In the MLS scenario, the USA does not simply become "better." The system can show where the change matters most. It highlights matches against Australia and Turkey as the biggest probability shifts. It can trace the USA's projected route through the tournament. It can also expose the underlying scenario data for users who want to inspect it.

That is an important detail.

The AI doesn't invent a narrative around a fixed answer. It changes controlled inputs, triggers a real calculation, then explains the result. That leaves room for curiosity without turning the experience into a black box.

It also means the team did not need to predict every possible question in advance. Give people the right data, a fast model and a way to ask natural questions, and they will find the interesting corners themselves.

As Haroen put it, users are often the ones who make it fun and discover the limits of what is possible.

You don't need a World Cup dataset

Football makes the idea easy to understand because the data is familiar. Players, goals and tournament brackets give people something concrete to follow.

But the same pattern works with much less glamorous datasets.

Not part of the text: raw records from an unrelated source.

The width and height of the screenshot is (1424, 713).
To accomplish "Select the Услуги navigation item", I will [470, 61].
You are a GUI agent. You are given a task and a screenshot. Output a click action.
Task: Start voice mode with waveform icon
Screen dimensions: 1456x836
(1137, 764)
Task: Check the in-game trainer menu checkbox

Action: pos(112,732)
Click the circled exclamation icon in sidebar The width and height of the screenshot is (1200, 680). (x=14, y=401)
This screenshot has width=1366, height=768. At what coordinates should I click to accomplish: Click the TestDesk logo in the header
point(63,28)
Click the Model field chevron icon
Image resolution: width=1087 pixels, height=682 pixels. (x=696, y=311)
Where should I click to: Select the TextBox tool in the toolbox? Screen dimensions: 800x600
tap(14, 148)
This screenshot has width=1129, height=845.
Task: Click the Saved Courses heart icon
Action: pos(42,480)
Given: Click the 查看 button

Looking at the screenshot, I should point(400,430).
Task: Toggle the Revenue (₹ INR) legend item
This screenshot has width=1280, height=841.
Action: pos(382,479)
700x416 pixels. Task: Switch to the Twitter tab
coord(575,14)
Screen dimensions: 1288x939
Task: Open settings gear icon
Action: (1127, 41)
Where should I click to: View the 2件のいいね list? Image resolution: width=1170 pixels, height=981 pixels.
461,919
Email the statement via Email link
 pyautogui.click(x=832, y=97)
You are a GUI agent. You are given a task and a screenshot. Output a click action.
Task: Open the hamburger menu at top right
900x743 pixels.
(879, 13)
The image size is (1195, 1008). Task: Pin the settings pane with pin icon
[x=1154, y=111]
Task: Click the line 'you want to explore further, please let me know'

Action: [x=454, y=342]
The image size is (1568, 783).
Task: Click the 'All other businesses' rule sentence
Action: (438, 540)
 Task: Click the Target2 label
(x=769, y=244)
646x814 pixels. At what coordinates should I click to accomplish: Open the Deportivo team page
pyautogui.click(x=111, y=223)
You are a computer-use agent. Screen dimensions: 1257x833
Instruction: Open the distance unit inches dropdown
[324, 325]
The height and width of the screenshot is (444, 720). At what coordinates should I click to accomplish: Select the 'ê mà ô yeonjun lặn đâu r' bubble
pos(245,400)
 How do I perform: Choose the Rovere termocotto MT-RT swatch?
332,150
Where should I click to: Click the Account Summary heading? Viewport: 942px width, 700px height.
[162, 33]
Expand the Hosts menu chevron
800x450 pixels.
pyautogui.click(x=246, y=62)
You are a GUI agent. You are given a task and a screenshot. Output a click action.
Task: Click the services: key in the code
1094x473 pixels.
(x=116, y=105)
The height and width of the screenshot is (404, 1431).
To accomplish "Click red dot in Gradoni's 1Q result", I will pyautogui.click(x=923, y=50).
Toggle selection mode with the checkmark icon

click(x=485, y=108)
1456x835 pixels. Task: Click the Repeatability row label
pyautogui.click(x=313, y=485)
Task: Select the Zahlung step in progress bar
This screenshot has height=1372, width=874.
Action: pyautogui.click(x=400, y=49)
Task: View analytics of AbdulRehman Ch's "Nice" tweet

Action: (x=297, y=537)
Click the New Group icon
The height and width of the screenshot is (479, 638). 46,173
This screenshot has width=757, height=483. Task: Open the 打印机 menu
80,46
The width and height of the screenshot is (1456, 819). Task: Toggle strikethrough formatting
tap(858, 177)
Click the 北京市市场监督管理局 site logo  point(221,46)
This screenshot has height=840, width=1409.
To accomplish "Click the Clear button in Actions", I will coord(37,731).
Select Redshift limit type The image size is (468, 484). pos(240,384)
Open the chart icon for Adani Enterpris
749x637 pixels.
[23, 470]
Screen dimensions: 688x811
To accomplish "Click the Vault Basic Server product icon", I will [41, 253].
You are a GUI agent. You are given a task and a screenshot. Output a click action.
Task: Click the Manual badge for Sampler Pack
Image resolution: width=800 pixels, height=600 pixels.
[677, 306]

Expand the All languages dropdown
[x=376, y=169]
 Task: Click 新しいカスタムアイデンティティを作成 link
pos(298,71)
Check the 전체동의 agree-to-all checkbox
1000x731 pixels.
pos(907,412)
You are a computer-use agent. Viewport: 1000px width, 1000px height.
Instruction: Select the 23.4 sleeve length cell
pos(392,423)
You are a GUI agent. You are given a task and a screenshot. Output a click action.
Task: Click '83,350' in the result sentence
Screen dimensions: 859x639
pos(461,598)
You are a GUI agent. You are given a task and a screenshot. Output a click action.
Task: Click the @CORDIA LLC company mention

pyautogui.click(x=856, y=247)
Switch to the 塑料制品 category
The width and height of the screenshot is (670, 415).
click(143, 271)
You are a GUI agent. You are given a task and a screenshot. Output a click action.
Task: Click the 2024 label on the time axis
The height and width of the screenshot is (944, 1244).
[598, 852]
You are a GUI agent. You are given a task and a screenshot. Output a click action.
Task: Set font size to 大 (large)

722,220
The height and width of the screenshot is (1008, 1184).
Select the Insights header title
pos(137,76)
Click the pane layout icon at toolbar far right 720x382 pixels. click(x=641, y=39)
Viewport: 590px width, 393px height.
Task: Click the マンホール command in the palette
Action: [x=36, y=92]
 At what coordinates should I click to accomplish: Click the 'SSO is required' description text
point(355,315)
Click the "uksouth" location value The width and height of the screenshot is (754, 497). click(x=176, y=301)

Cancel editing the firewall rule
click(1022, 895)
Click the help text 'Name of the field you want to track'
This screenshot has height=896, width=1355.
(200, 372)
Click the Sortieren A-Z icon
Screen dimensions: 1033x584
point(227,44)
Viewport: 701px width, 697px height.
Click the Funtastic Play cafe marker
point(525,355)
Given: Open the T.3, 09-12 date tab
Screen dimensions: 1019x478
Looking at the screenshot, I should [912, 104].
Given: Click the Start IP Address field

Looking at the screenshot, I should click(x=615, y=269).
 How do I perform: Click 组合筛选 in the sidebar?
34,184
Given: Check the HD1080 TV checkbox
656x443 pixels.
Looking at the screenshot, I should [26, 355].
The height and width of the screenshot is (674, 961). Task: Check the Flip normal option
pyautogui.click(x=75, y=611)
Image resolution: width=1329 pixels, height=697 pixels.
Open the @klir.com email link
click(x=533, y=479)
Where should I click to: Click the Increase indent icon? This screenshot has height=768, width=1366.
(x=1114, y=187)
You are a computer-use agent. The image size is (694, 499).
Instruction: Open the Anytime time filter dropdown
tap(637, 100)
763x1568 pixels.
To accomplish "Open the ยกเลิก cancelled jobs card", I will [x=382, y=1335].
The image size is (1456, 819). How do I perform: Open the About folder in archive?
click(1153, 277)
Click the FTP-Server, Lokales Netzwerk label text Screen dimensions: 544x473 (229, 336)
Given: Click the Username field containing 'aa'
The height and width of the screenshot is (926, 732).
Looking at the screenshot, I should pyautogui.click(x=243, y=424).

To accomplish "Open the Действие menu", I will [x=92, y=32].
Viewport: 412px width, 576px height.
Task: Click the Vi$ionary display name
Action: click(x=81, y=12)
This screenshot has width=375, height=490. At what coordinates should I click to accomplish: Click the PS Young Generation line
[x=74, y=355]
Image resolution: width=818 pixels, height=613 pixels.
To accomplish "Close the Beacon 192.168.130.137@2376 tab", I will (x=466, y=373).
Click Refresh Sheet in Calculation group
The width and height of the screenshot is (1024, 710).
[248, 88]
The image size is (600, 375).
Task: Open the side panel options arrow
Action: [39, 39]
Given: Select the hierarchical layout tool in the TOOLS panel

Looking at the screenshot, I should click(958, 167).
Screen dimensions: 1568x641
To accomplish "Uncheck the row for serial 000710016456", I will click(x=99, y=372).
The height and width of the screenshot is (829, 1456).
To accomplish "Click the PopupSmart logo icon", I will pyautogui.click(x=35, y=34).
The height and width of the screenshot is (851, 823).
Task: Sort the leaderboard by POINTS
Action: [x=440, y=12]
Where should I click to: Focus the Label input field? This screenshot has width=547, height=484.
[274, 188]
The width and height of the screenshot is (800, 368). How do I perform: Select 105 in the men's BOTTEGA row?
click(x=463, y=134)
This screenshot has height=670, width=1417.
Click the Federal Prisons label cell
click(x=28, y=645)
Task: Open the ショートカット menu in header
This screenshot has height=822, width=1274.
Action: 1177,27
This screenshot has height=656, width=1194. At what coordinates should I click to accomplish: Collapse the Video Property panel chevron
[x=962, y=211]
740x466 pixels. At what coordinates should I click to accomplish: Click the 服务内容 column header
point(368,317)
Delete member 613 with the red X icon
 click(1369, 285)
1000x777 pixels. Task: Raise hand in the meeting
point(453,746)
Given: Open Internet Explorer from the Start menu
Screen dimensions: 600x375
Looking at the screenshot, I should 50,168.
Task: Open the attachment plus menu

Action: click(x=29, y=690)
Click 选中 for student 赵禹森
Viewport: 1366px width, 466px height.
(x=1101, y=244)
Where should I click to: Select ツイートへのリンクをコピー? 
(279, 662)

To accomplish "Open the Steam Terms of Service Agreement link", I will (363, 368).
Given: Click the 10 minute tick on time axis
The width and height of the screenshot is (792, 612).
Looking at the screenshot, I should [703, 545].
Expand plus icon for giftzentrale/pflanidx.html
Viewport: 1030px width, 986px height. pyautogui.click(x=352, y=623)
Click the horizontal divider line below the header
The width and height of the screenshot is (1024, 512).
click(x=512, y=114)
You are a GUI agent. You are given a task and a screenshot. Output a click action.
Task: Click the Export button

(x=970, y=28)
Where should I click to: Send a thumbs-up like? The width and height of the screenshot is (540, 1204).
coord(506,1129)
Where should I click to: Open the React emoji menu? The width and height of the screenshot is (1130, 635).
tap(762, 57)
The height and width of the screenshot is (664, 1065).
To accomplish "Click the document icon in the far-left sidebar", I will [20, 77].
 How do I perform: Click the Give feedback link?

Imagine a company that tracks energy use across buildings. It already knows how much electricity, heating and occupancy affect emissions. Add a calculation model, and customers can test questions like:

"What happens if we reduce office use to four days a week?"

Or take a finance platform. A customer may already see revenue, operating costs and gross margin. A sensitivity model could show how margin changes when revenue comes in 5% lower than planned.

That is more useful than a static dashboard because the customer can test the pressure points themselves.

Benchmarking opens another route. A platform with enough anonymised customer data could show where each client sits against comparable businesses. Not vague claims about "above average," but a view of whether they land in the top 10%, middle range or lower end for a given metric.

That can become part of the product, not just a report.

The underlying data does not need to contain probabilities. The probabilities come from the model placed on top of it.

The real payoff is trust

Most business forecasts come with a disclaimer.

"Give or take 5%."

"It depends on market conditions."

"Results may vary."

Those statements are often true. They are also not very helpful.

A model can show what the uncertainty actually looks like.

It can show a range of outcomes, reveal which inputs create the biggest swings and make assumptions visible. That gives customers something far more useful than a single number with a vague caveat attached.

They can see what changes the result.

They can challenge it.

They can understand where confidence comes from.

That tends to build more trust, not less. Especially when the model doesn't pretend to predict the future perfectly.

How to start

The World Cup simulator didn't take months of planning.

Haroen said the move from the Euro predictor to a World Cup version with interactive scenarios took around five days. AI-assisted development helped speed up the build, while the calculation engine handled the heavy work.

The dataset may be different for your company, but the starting point is similar.

Look at the data you already collect. Find one question customers ask repeatedly. Then ask whether a small model could turn that answer into something people can explore. If you want to talk it through, book a demo.

It could be a sensitivity analysis. A benchmark. A forecast that reacts to changing inputs. A planning tool that makes trade-offs clearer.

Start small.

The first World Cup version did not include every feature users now see. The bracket view and "most surprising scenarios" panel came later, after people began asking for them.

That is usually the right order.

Build something useful. Put it in front of users. Let their questions show you what to add next.

The World Cup simulator happens to be about football. The larger idea is about giving people a way to play with the data that already matters to them.

And sometimes the best product insight starts with someone asking a slightly ridiculous question.